Complete blood count revealed normal hemoglobin levels, total leukocyte count, and platelet count. Peripheral smear showed normal platelet morphology. Coagulation profile including prothrombin time (PT), activated partial thromboplastin time (aPTT), and international normalized ratio (INR) were within normal limits.
Liver function tests, renal function tests, and inflammatory markers were normal. Bleeding time was mildly prolonged. Platelet function analysis suggested impaired platelet aggregation consistent with antiplatelet drug effect.
Based on clinical findings and laboratory evaluation, a diagnosis of drug-induced ecchymosis secondary to antiplatelet therapy–associated platelet dysfunction was established.
The patient’s case was reviewed jointly by internal medicine, cardiology, hematology, and dermatology teams. The risks and benefits of continued dual antiplatelet therapy were carefully assessed in the context of her cardiovascular history and bleeding manifestations.

Clopidogrel was temporarily discontinued after cardiology consultation, while aspirin was continued at a reduced dose. The patient was advised to avoid minor trauma, nonsteroidal anti-inflammatory drugs, and over-the-counter supplements that could exacerbate bleeding.
Vitamin C supplementation was initiated to support vascular integrity. The patient was reassured regarding the benign nature of the lesions once the underlying cause was identified.

At four-week follow-up, no new ecchymotic lesions were observed. Existing bruises had completely resolved. Repeat platelet function testing showed improvement.
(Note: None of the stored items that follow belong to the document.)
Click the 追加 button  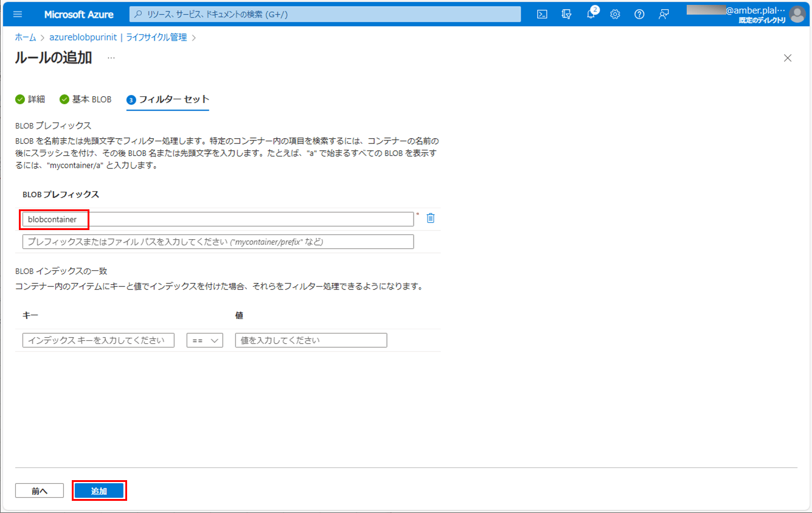[99, 491]
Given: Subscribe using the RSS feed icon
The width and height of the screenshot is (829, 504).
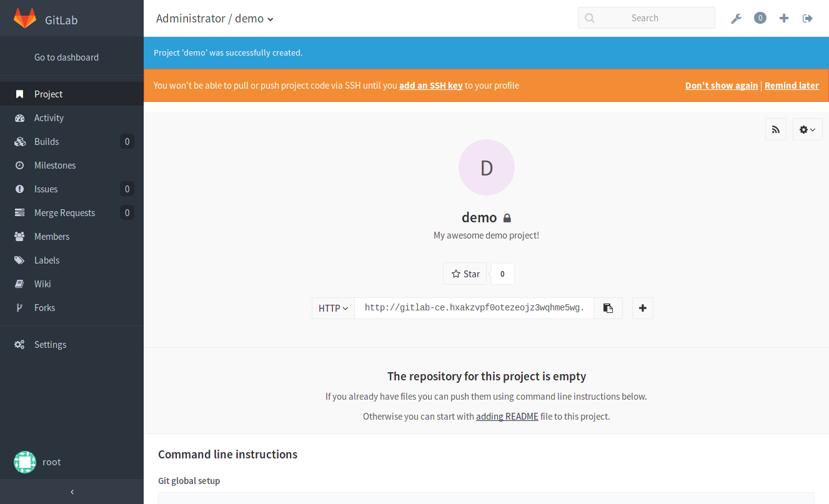Looking at the screenshot, I should coord(775,129).
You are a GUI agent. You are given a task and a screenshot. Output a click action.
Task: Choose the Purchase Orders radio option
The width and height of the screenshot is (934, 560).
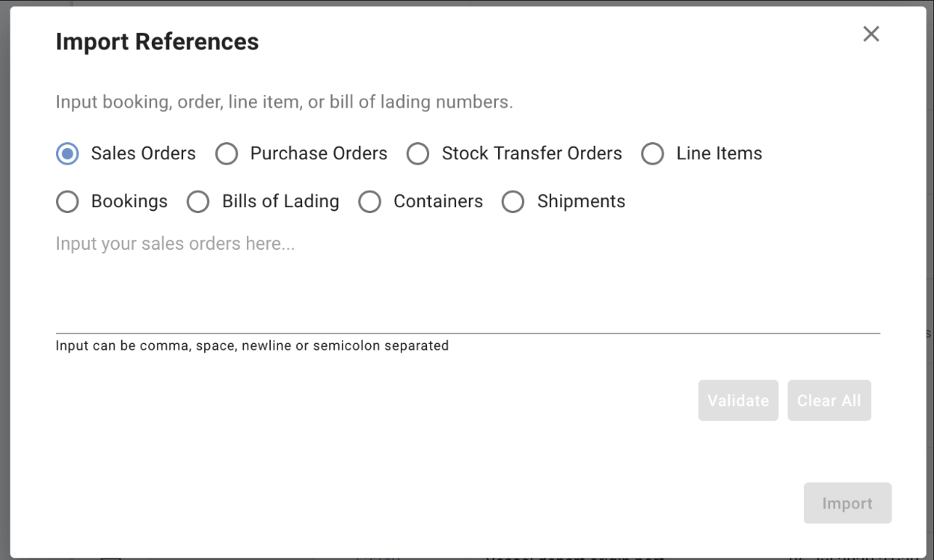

The patient remained clinically stable and was continued on single antiplatelet therapy with close follow-up.

Ecchymosis is a frequent but often underappreciated clinical sign that may reflect underlying hemostatic abnormalities. Drug-induced platelet dysfunction is a common and reversible cause, particularly in patients receiving antiplatelet agents for cardiovascular disease [3].
A structured diagnostic approach—including detailed medication history, laboratory evaluation, and multidisciplinary input—is critical to avoid unnecessary investigations and ensure patient safety. Differentiating benign causes from serious systemic conditions such as hematological malignancies or inherited bleeding disorders is essential [4].
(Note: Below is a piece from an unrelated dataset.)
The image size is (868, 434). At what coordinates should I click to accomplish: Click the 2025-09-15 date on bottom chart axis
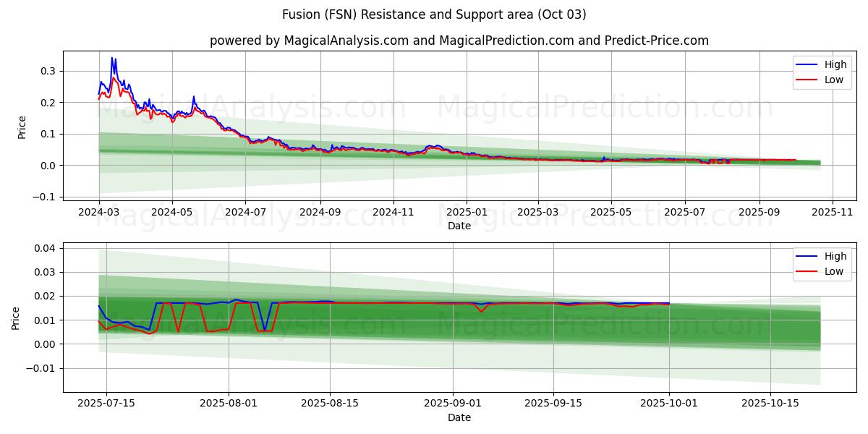(x=553, y=404)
Management focuses on correcting the underlying cause, modifying risk factors, and patient education. Most cases resolve once the precipitating factor is addressed, as demonstrated in this case.
Ecchymosis, although frequently perceived as a benign and self-limiting finding, can serve as a significant clinical indicator of underlying systemic disease or drug-related pathology when it occurs spontaneously or recurs without obvious trauma. Such presentations should prompt clinicians to conduct a thorough and structured clinical assessment, including detailed history-taking with emphasis on medication use, comorbid conditions, nutritional status, and family history of bleeding disorders. Targeted laboratory investigations are essential to identify platelet abnormalities, coagulation defects, or vascular fragility, and to exclude serious conditions such as hematological disorders or systemic illnesses.
This case underscores the importance of a multidisciplinary, patient-centered approach involving internists, hematologists, and other relevant specialists to ensure accurate diagnosis and individualized management. Collaborative decision-making enables appropriate modification of offending medications, optimization of underlying medical conditions, and implementation of preventive strategies. Early recognition and coordinated care not only lead to favorable clinical outcomes and symptom resolution but also help avoid unnecessary investigations, reduce patient anxiety, and minimize the risk of future bleeding complications.